3. Il ressort des pièces du dossier que M. B... a fait l'objet d'une interdiction judiciaire du territoire français pour une durée de deux ans par jugement du tribunal judiciaire de Caen du 27 mai 2021, outre une condamnation à deux mois d'emprisonnement, et qu'il a été informé par courrier du 22 septembre 2022 de la maison d'arrêt de Caen que sa date de libération était fixée au 19 octobre 2022. Son recours contre la décision fixant le pays de destination du 14 septembre 2022, notifiée le 16 septembre 2022, a été enregistré au greffe du tribunal administratif de Caen le 11 octobre 2022 et comportait ce courrier du 22 septembre 2022. Sa demande devait donc être examinée par le président du tribunal administratif ou le magistrat qu'il désigné à cette fin, selon la procédure telle que rappelée au point 2, soit dans un délai de huit jours à compter de l'information du tribunal que M. B... était susceptible d'être libéré avant que le juge statue. Par suite, le jugement qui a été rendu public le 19 octobre 2022 n'est pas irrégulier.

Sur le bien-fondé du jugement attaqué :

4. En premier lieu, il résulte des articles L. 721-3 et L. 721-4 du code de l'entrée et du séjour des étrangers et du droit d'asile qu'aussi longtemps que la personne condamnée n'a pas obtenu de la juridiction qui a prononcé la condamnation pénale le relèvement de sa peine d'interdiction du territoire, l'autorité administrative est tenue de pourvoir à son exécution en édictant à son encontre une décision motivée fixant son pays de destination, sous réserve qu'une telle décision n'expose pas l'intéressé à être éloigné à destination d'un pays dans lequel sa vie ou sa liberté serait menacée, ou d'un pays où il serait exposé à des traitements contraires aux stipulations de l'article 3 de la convention européenne de sauvegarde des droits de l'homme et des libertés fondamentales. La désignation du pays de renvoi, qui n'est pas prise pour l'exécution d'une décision portant obligation de quitter le territoire français, a le caractère d'une mesure de police soumise notamment aux dispositions des articles L. 121-1 et L. 122-1 du code des relations entre le public et l'administration.

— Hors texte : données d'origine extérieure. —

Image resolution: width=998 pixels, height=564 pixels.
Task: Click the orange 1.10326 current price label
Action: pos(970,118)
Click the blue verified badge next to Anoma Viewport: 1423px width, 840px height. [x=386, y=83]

Aux termes de l'article L. 121-1 de ce code : " Exception faite des cas où il est statué sur une demande, les décisions individuelles qui doivent être motivées en application de l'article L. 211-2, ainsi que les décisions qui, bien que non mentionnées à cet article, sont prises en considération de la personne, sont soumises au respect d'une procédure contradictoire préalable ". Aux termes de l'article L. 122-1 du même code : " Les décisions mentionnées à l'article L. 211-2 n'interviennent qu'après que la personne intéressée a été mise à même de présenter des observations écrites et, le cas échéant, sur sa demande, des observations orales. Cette personne peut se faire assister par un conseil ou représenter par un mandataire de son choix. / (...) ".

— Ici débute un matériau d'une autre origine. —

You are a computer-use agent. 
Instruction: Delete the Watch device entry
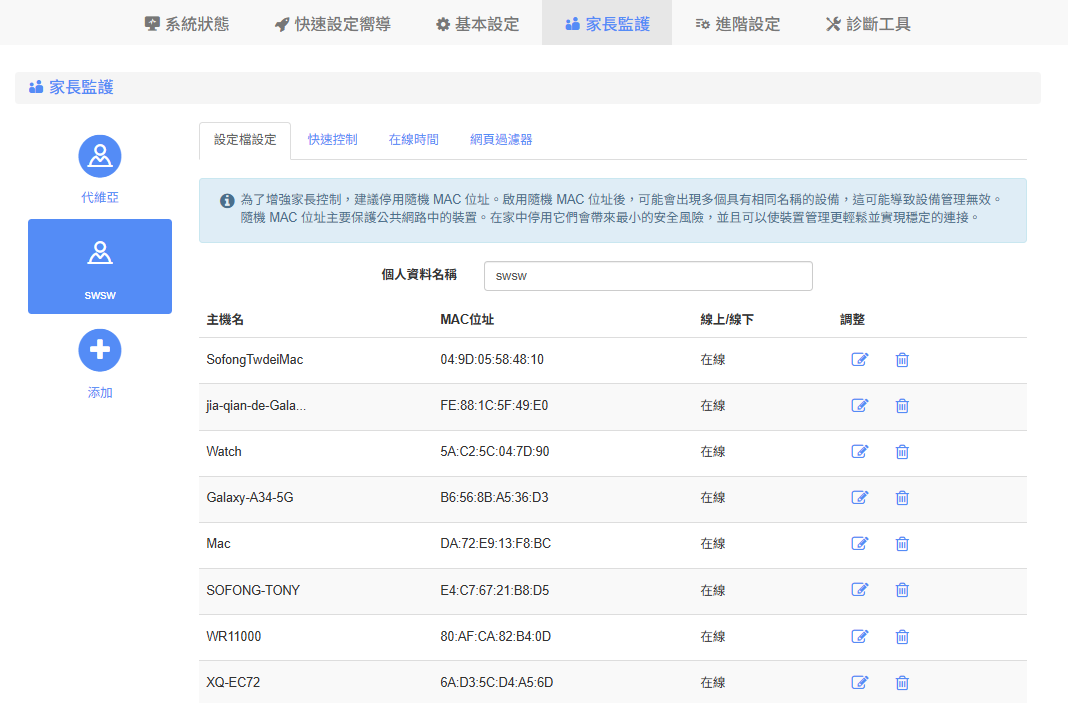(902, 451)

5. Par un courrier du 12 septembre 2022, M. B... a été invité à présenter des observations sur la fixation du pays à destination duquel l'autorité administrative devait mettre à exécution la mesure d'interdiction judiciaire du territoire dont il faisait l'objet et a été informé de la possibilité d'être assisté par un conseil ou d'être représenté par un mandataire de son choix. Le requérant a signé ce courrier, notifié en main propre le 12 septembre 2022 à 14h20 et relevé le 13 septembre 2022 à 14h20 après la formulation de ses observations écrites avec l'assistance d'un interprète par téléphone. En effet, il y est écrit sous la rubrique observations, de manière manuscrite " Je ne désire pas retourner en Géorgie car j'ai mon fils de 10 ans qui est né en France. Il est intégré et scolarisé ". Ainsi, il a été mis en mesure d'être entendu sur la décision fixant la Géorgie, pays dont il possède la nationalité, comme pays de destination avant que soit effectivement prise la décision contestée. Dans ces conditions, alors qu'il ne soutient pas qu'il aurait tenté en vain de porter à la connaissance de l'administration des éléments pertinents relatifs à sa situation avant l'intervention de la décision fixant le pays de destination, le moyen tiré de la méconnaissance des articles L. 121-1 du code des relations entre le public et l'administration doit être écarté.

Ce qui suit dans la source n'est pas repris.